* [Assignment] Using the data below, output a verbatim copy of the lines between the one holding "Task: Select the Context.Provider tree item" and the one holding "Given: Select the Hand tool in Acrobat", inclusive, without any pictures.

* [Dataset entries]
>>>

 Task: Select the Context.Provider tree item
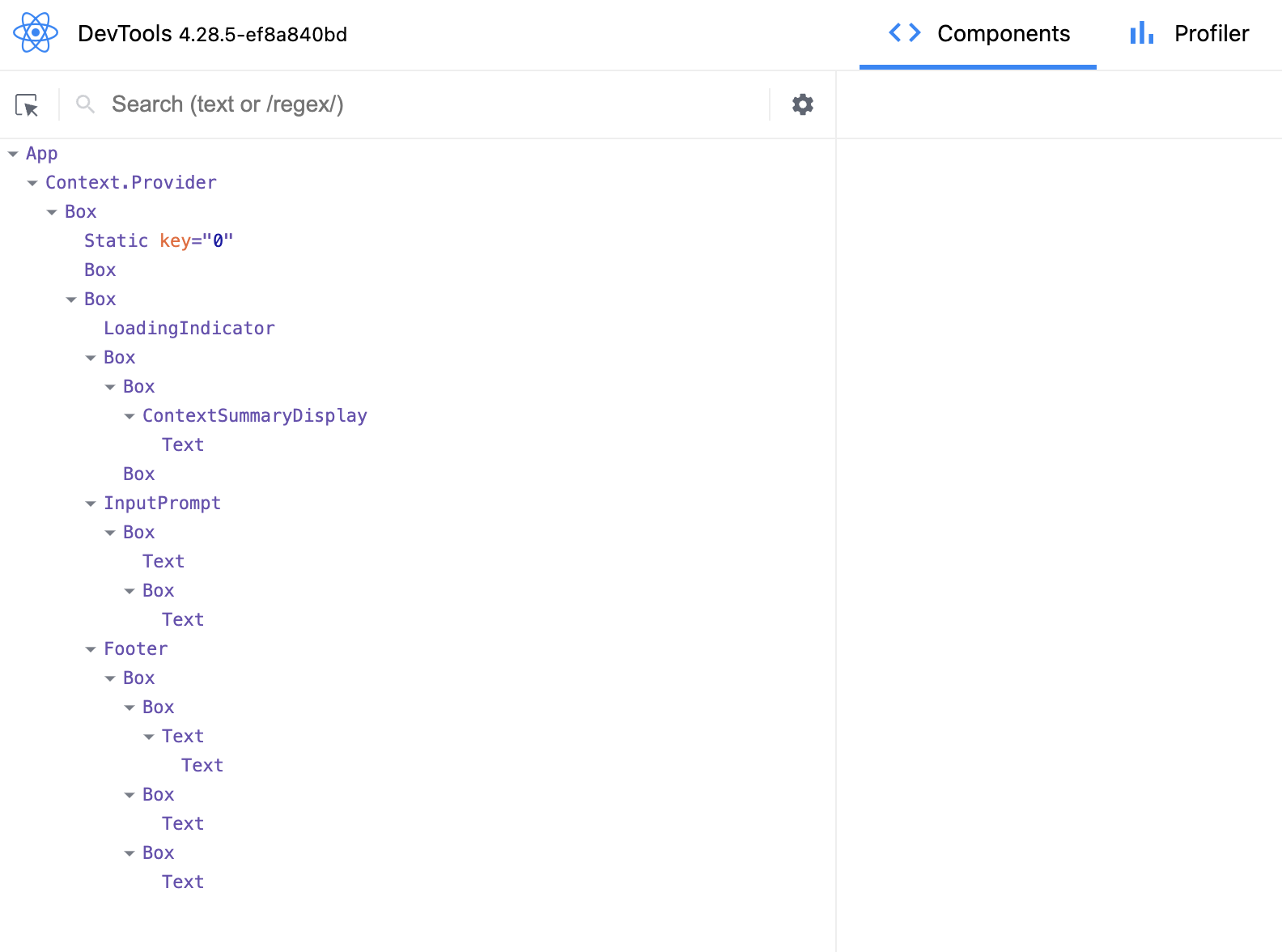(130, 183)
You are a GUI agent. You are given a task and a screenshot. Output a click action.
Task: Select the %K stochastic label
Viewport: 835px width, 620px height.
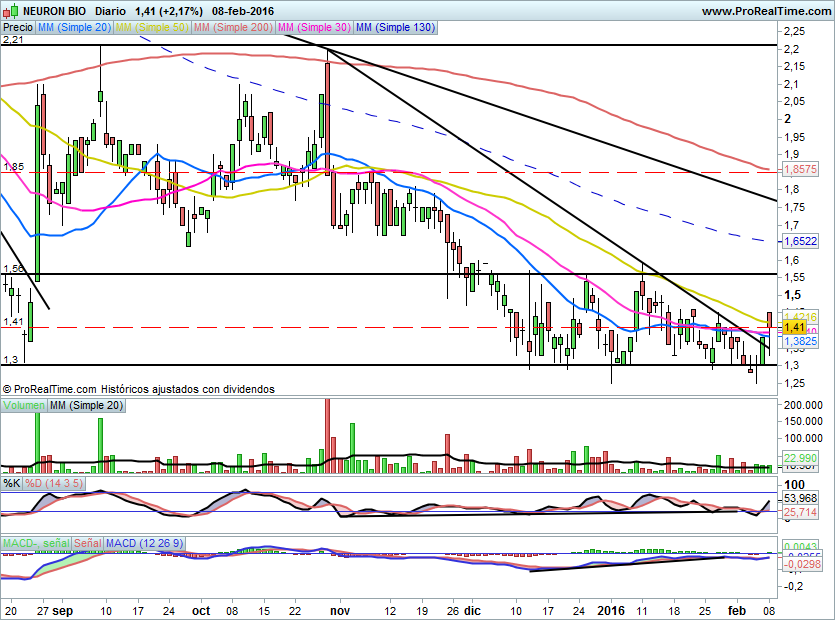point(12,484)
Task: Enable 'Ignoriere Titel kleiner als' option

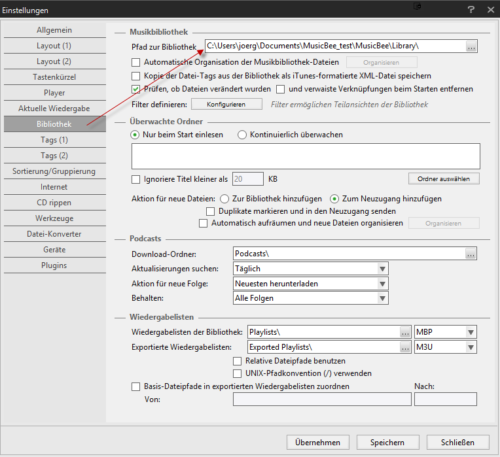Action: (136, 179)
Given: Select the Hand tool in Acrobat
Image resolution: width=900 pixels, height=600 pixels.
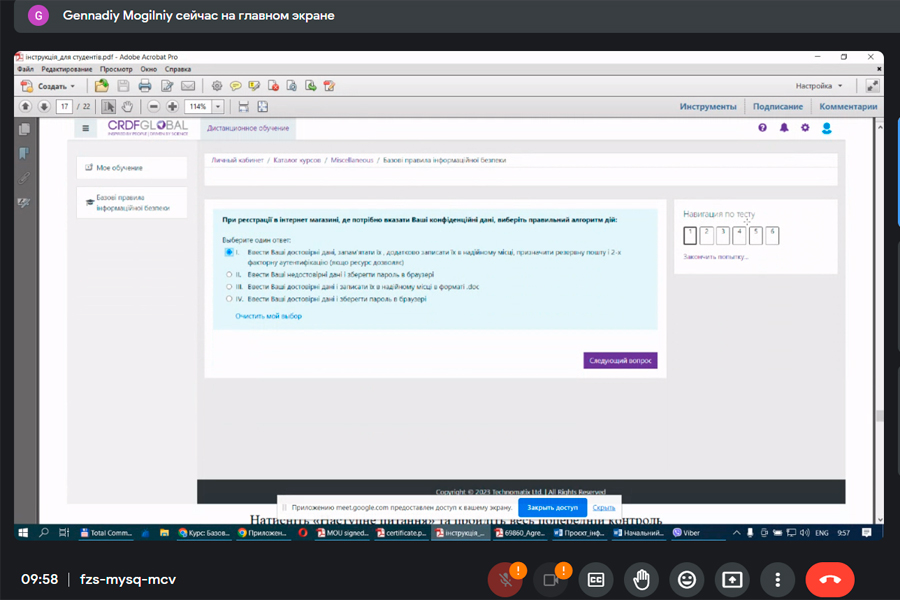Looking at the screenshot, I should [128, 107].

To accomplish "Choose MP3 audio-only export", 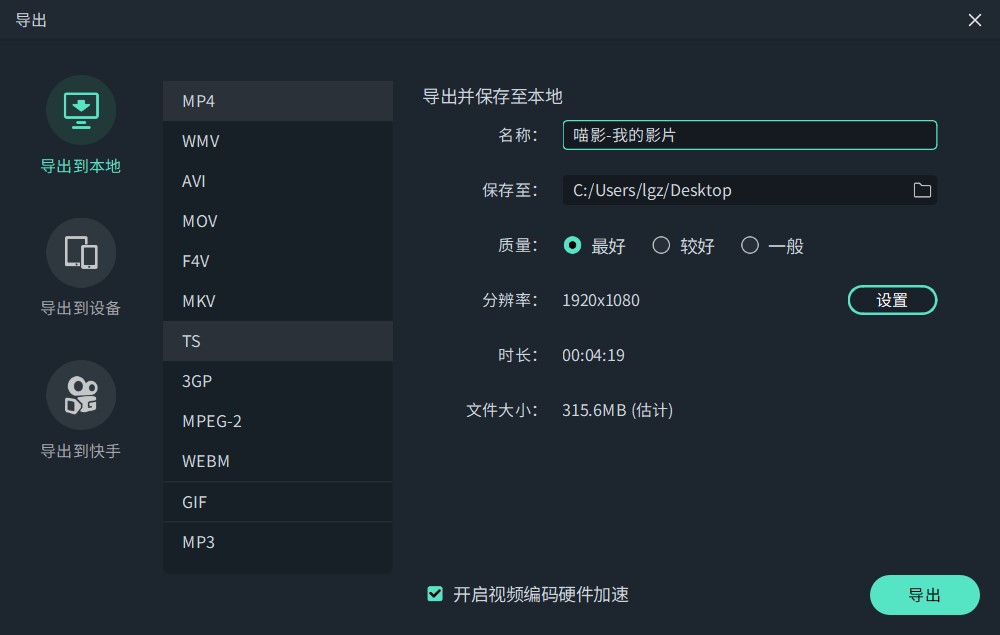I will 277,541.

<<<
>>>

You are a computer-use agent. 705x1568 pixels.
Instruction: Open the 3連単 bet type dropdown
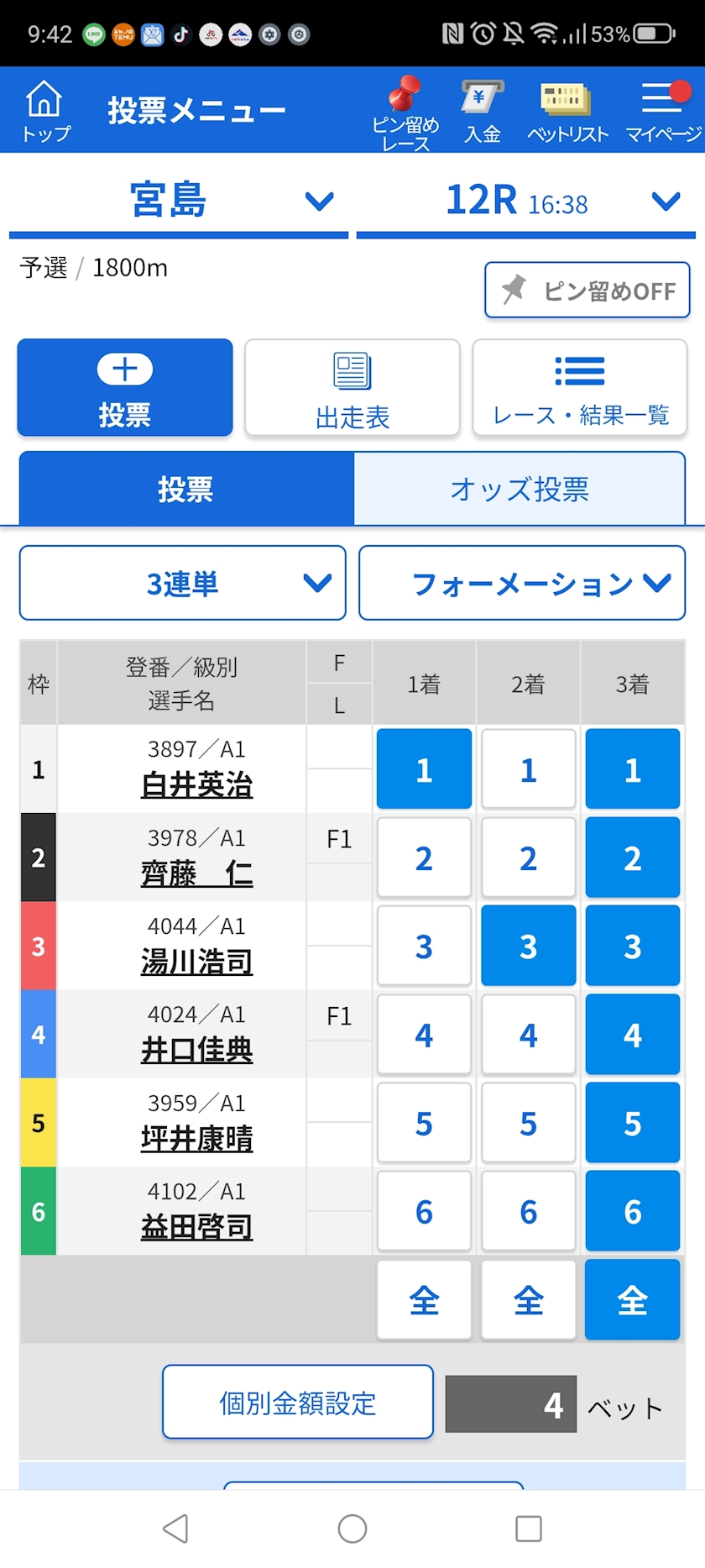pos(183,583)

<<<

* [Solution]
 Task: Select the Context.Provider tree item
(130, 183)
You are a GUI agent. You are given a task and a screenshot. Output a click action.
Task: Select the %K stochastic label
Viewport: 835px width, 620px height.
point(12,484)
Task: Enable 'Ignoriere Titel kleiner als' option

Action: (136, 179)
Given: Select the Hand tool in Acrobat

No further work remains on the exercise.